17 & Gone

GIRL?

Please help find my sister Hailey Pippering.



She comes here or she used to all the time.



If you see this flyer and you know anything, e-mail me PLEASE!!!!!

You don’t have to use your real name! I won’t call the police. I just want to know where she is!!!!



[email protected] (Trina Glatt: disappearance

unreported)

— 46 — THE house was waiting for me.

Always there, when nothing else was.

The girls were gathered—the newest of the girls, Trina, at their center. She was flashing something that caught the firelight. A blade of some kind . . .

sharp, silver. A knife.

No one knew how she smuggled it in, and everyone wanted to hold it, but when she said maybe it’d be for the best if they avoided getting their prints on it, they stopped reaching for the contraband and they stopped asking.

Trina told us that it all began when she got that knife. Before it came into her life, she felt helpless.
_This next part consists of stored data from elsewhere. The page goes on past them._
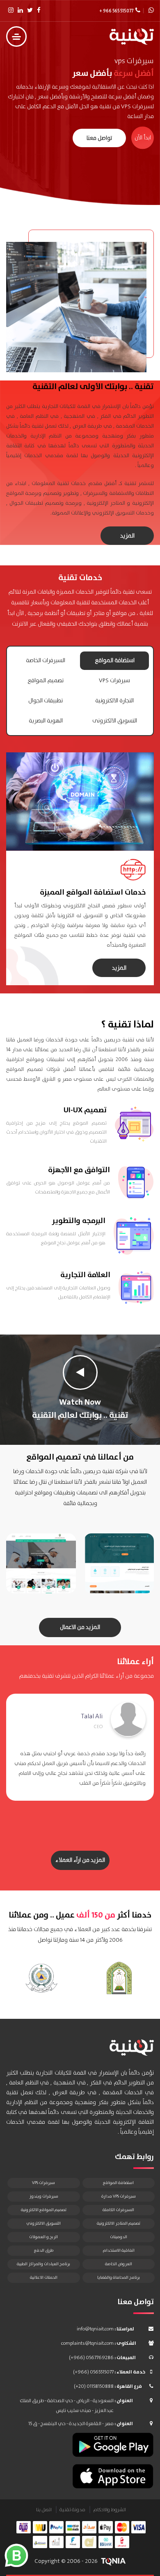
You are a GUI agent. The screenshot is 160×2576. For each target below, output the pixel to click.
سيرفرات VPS (114, 680)
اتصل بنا (44, 2510)
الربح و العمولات (43, 2237)
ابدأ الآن (143, 138)
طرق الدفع (43, 2250)
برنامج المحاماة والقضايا (118, 2277)
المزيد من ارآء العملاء (80, 1860)
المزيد (127, 535)
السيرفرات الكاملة (118, 2210)
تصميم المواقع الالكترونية (43, 2210)
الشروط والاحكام (109, 2510)
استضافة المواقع (115, 660)
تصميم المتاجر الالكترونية (118, 2223)
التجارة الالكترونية (114, 700)
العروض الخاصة (118, 2264)
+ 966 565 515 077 (116, 11)
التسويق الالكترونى (114, 720)
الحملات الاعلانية (43, 2277)
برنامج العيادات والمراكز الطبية (43, 2264)
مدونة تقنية (72, 2510)
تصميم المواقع (45, 680)
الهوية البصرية (46, 720)
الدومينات (118, 2237)
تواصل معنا (99, 138)
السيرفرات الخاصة (45, 660)
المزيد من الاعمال (80, 1627)
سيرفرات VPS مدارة (118, 2196)
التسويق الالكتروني (43, 2223)
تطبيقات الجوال (45, 700)
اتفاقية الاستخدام (119, 2250)
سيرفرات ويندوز (43, 2196)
She felt like a girl.

She spat out that word like it was the worst insult in the world, to be what we all were, and so she offended every one of us.

The knife itself was titanium, the blade and handle coated in a silvery finish. It was a butterfly knife that folded in on itself so it could fit in the crevice of a clasped hand.
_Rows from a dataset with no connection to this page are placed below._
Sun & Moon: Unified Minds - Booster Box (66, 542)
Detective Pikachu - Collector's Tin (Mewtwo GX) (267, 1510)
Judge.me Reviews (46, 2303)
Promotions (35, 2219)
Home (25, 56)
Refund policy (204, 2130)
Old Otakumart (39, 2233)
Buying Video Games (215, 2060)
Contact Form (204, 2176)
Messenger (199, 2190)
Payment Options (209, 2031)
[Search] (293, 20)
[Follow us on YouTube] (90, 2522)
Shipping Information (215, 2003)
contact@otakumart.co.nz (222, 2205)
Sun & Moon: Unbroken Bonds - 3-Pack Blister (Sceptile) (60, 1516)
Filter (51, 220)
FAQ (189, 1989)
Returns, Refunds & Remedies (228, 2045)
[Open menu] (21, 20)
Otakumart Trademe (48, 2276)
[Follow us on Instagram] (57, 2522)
Trina had stolen the knife from a boyfriend who’d himself shoplifted it from an army-navy surplus store. She couldn’t explain why she’d swiped it from his pocket while he was sleeping— better would have been to rifle through his wallet—but she wanted to take something from him that would really bother him. Something he’d notice, something he couldn’t replace. She’d planned to return it, maybe a week later, but once she had it she found she couldn’t part with it. The knife was so compact, it could be tucked into her front jeans pocket, and the secure sense of it under her pillow helped her sleep at night.
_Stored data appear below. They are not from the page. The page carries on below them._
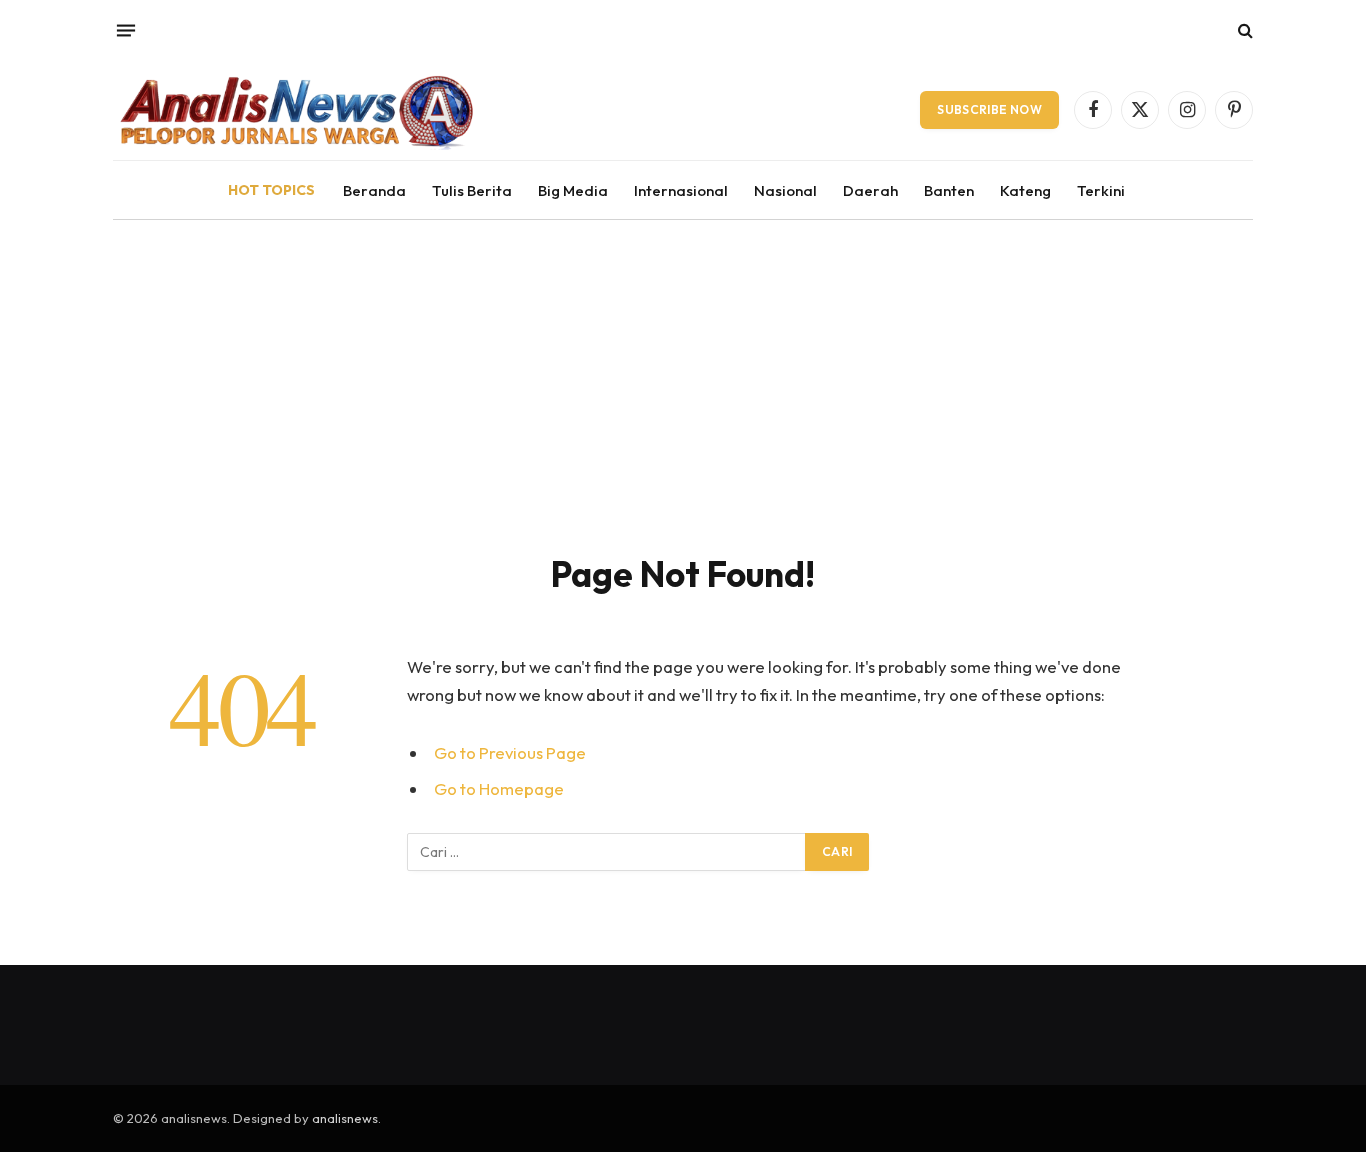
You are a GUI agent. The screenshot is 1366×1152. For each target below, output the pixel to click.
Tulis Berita (472, 190)
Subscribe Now (989, 109)
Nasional (785, 190)
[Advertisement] (683, 370)
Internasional (681, 190)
After she dumped him—all right, she admitted, he dumped her—she realized the knife was hers forever. She’d find herself playing with it, like in school or at home in full view of her mom’s boyfriend on the couch. What was to keep her from plunging it into someone who tried to mess with her? Nothing.

Not saying she did or would. Just having the weapon and knowing she could use it was enough.

The thing is, she never once made use of that knife. Not technically, because slicing incisions into the arms of her mother’s couch didn’t count. And making snowflakes out of loose-leaf paper for her little half sister didn’t count, either.

She never made use of the knife on a person.

That was her biggest regret. She could have done so much with it! When she leaped up while telling this part of her story, the other girls backed away. Not like they could get hurt in the smoky house, which was more charred and patterned by fire each time I visited— because this house held them close, kept them safe—but they remembered being hurt and reacted like they still could be.

Maybe it was talk of the knife that brought her out after all this time. She shifted from the curtains, and before anyone knew what was happening, Fiona Burke’s arm reached out and smacked the silvery butterfly knife from the new girl’s hand. It went sailing and landed with a thunk, spinning on the blackened wooden floor far across the room where no one could grab for it.

It doesn’t matter, Fiona Burke said to Trina Glatt, as if they were the only two lost girls in the room. You know it doesn’t matter, don’t you?

It matters, Trina growled. Give it back.

You can’t have that here, Fiona Burke said. None of us can have any of the things we had.